• [OPDRACHTEN]
[1] Vertaal deze zin uit de tekst over de verlenging van de overdrachtstermijn naar het Engels: "De minister had op 11 maart 2025 besloten om de overdrachtstermijn van een asielaanvraag met twaalf maanden te verlengen."
[2] Schrijf verder aan de tekst over de verlenging van de overdrachtstermijn, te beginnen na de laatste zin.

• [TEKSTBLOK]
◆ ◆ ◆ ◆

ECLI:NL:RVS:2025:5515

Raad van State

Datum uitspraak
17 november 2025
Publicatiedatum
13 november 2025
Zaaknummer
BRS.25.000680
Instantie
Raad van State
Type
Uitspraak
Procedures
  • Hoger beroep
Rechters
Vindplaatsen
  • Rechtspraak.nl
AI samenvatting door LexboostAutomatisch gegenereerd

Hoger beroep inzake verlenging overdrachtstermijn asielaanvraag

In deze zaak gaat het om een hoger beroep van de minister van Asiel en Migratie tegen een uitspraak van de rechtbank Den Haag, die op 2 juni 2025 het verlengingsbesluit van de minister heeft vernietigd. De minister had op 11 maart 2025 besloten om de overdrachtstermijn van een asielaanvraag met twaalf maanden te verlengen. De rechtbank oordeelde dat de minister niet tot verlenging had kunnen overgaan, omdat de uiterste overdrachtsdatum al was verstreken. De minister stelde hoger beroep in, waarbij betrokkene, vertegenwoordigd door haar advocaat mr. S. Oukil, incidenteel hoger beroep instelde. De Afdeling bestuursrechtspraak van de Raad van State oordeelde dat de rechtbank ten onrechte had overwogen dat de minister niet kon verlengen, omdat de termijn volgens de Dublinverordening correct was berekend. De Afdeling vernietigde de uitspraak van de rechtbank en verklaarde het beroep van de minister gegrond, terwijl het incidenteel hoger beroep van betrokkene ongegrond werd verklaard. De Afdeling concludeerde dat de minister op 11 maart 2025 de overdrachtstermijn terecht heeft verlengd, waardoor de verantwoordelijkheid voor de behandeling van de asielaanvraag niet op Nederland is overgegaan. De uitspraak benadrukt de noodzaak voor vreemdelingen om hun verblijfplaats tijdig te communiceren met de autoriteiten, vooral in het kader van asielprocedures.

◆ ◆ ◆ ◆

• [RUWE GEGEVENS]
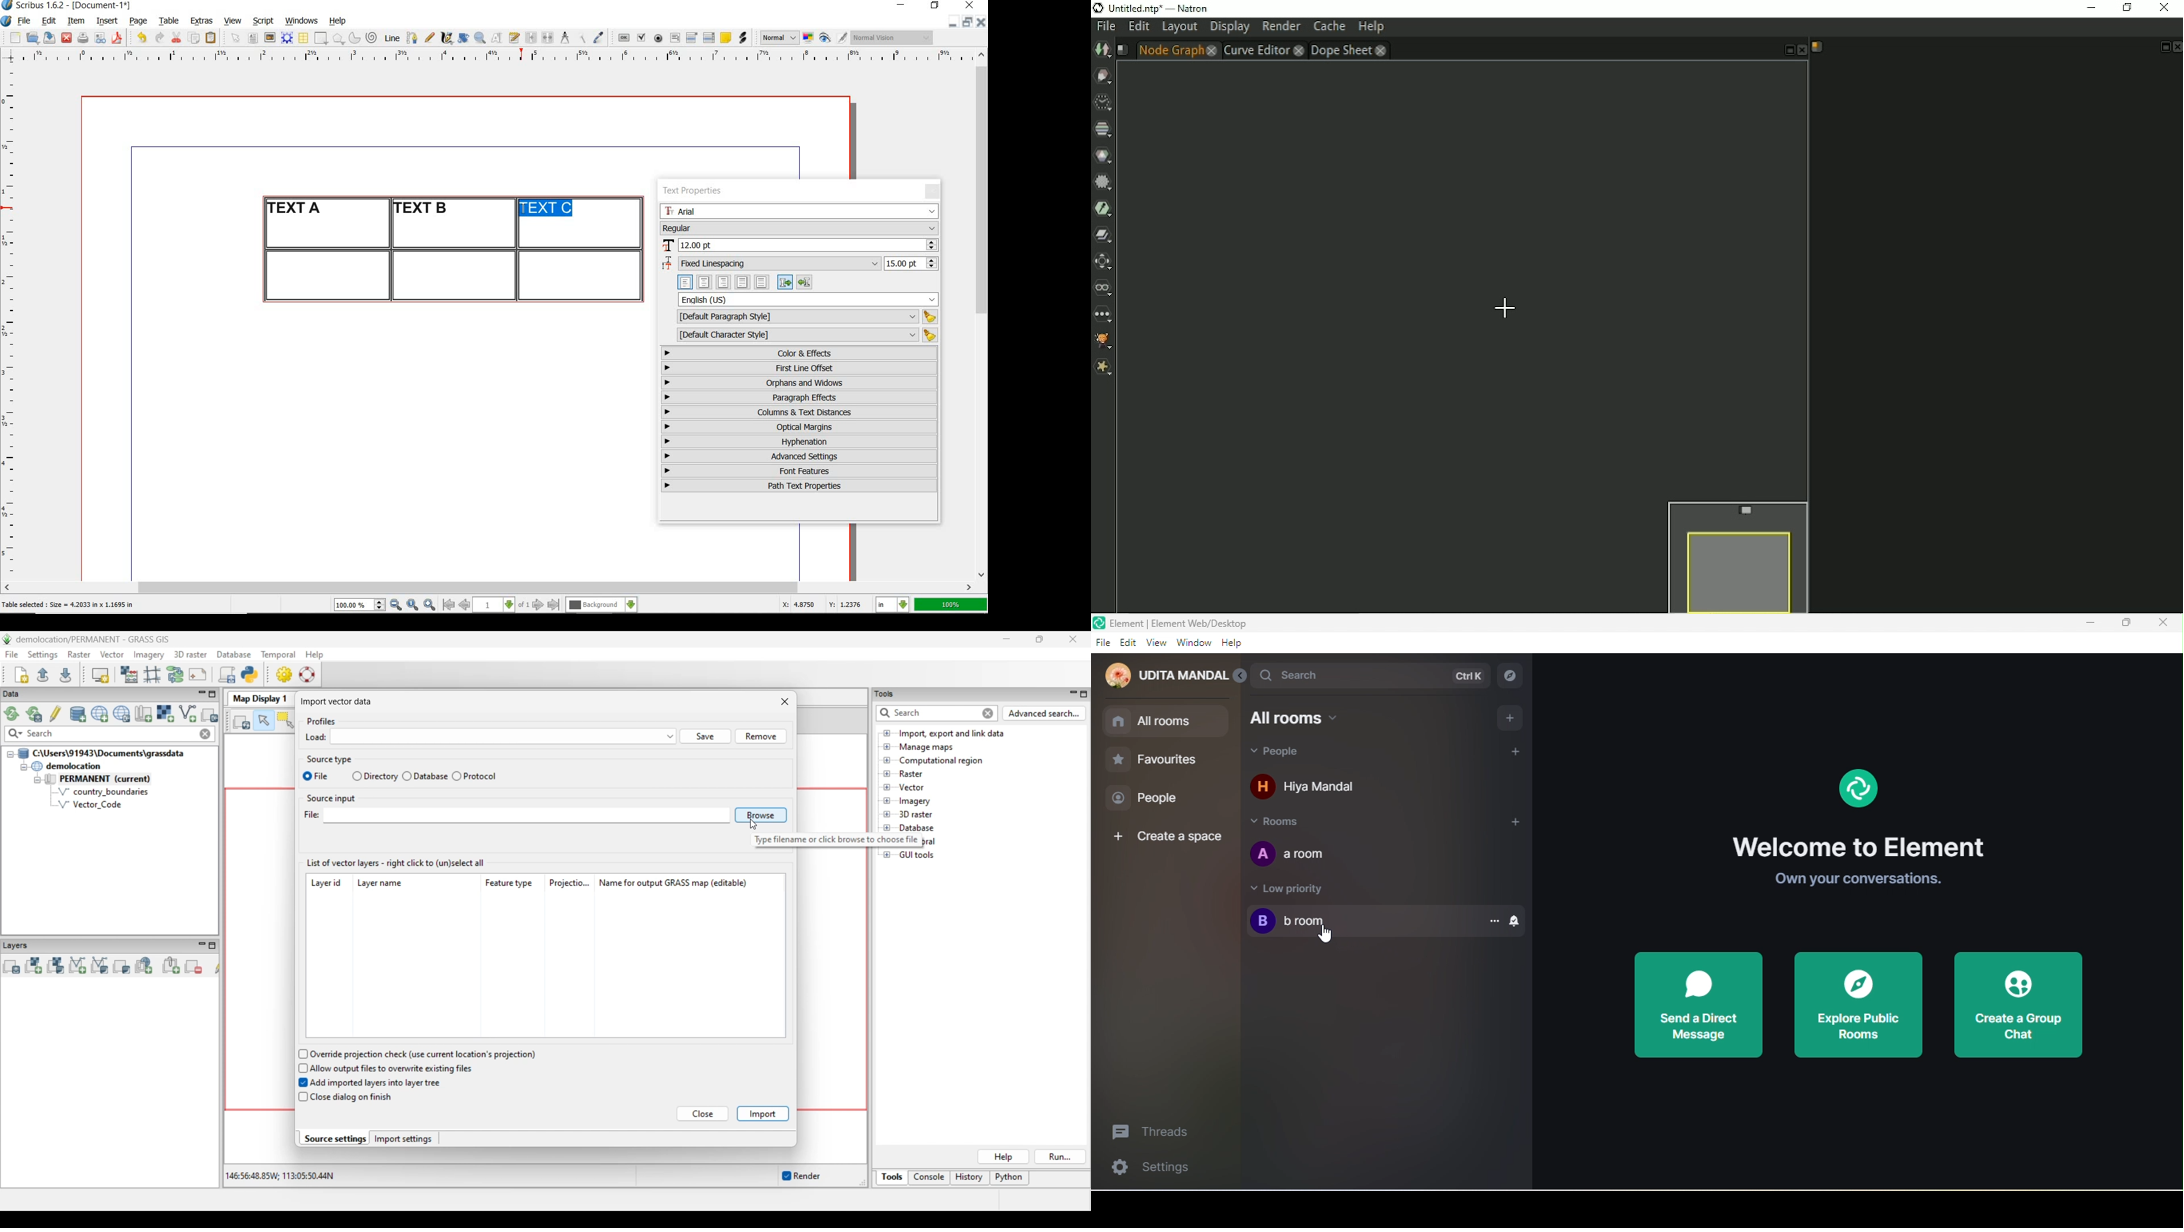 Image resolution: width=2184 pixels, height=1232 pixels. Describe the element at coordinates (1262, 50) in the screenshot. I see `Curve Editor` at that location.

◆ ◆ ◆ ◆

• [UITKOMSTEN PER OPDRACHT]
[1] On March 11, 2025, the minister had decided to extend the transfer time limit for an asylum application by twelve months.

[2]
Uitspraak

BRS.25.000680
Datum uitspraak: 17 november 2025
AFDELING
BESTUURSRECHTSPRAAK
Uitspraak met toepassing van artikel 8:54, eerste lid, van de Algemene wet bestuursrecht op de hoger beroepen van:
1.        de minister van Asiel en Migratie
2.[betrokkene], mede voor haar minderjarige kinderen,
appellanten,
tegen de uitspraak van de rechtbank Den Haag van 2 juni 2025 in zaak nr. NL25.12602 in het geding tussen:
[betrokkene], mede voor haar minderjarige kinderen,
en
de minister.
Procesverloop
Bij brief van 11 maart 2025 heeft de minister betrokkene in kennis gesteld van haar besluit om de overdrachtstermijn met twaalf maanden te verlengen (hierna: het verlengingsbesluit).
Bij uitspraak van 2 juni 2025 heeft de rechtbank het daartegen door betrokkene ingestelde beroep gegrond verklaard en het verlengingsbesluit vernietigd.
Tegen deze uitspraak heeft de minister hoger beroep ingesteld.
Betrokkene, vertegenwoordigd door mr. S. Oukil, advocaat in Utrecht, heeft een schriftelijke uiteenzetting gegeven en incidenteel hoger beroep ingesteld.
Overwegingen
Het hoger beroep van de minister
1.        De minister klaagt in haar enige grief terecht over het oordeel van de rechtbank dat de minister niet op 11 maart 2025 tot verlenging van de overdrachtstermijn heeft kunnen overgaan, omdat de uiterste overdrachtsdatum al was verstreken. De minister betoogt terecht dat de rechtbank niet heeft onderkend dat de termijn uit artikel 29, tweede lid, van de Dublinverordening moet worden berekend aan de hand van artikel 42 van de Dublinverordening. De uiterste overdrachtsdatum loopt af bij het einde van de dag in de laatste maand die dezelfde cijferaanduiding heeft als de dag dat het claimverzoek is geaccepteerd (artikel 42, aanhef en onder b, van de Dublinverordening). In dit geval hebben de Roemeense autoriteiten het claimverzoek op 11 september 2024 geaccepteerd. De termijn liep dus af aan het einde van de dag op 11 maart 2025. De rechtbank heeft daarom ten onrechte overwogen dat de minister op 11 maart 2025 niet heeft kunnen overgaan tot verlenging van de overdrachtstermijn. De grief slaagt.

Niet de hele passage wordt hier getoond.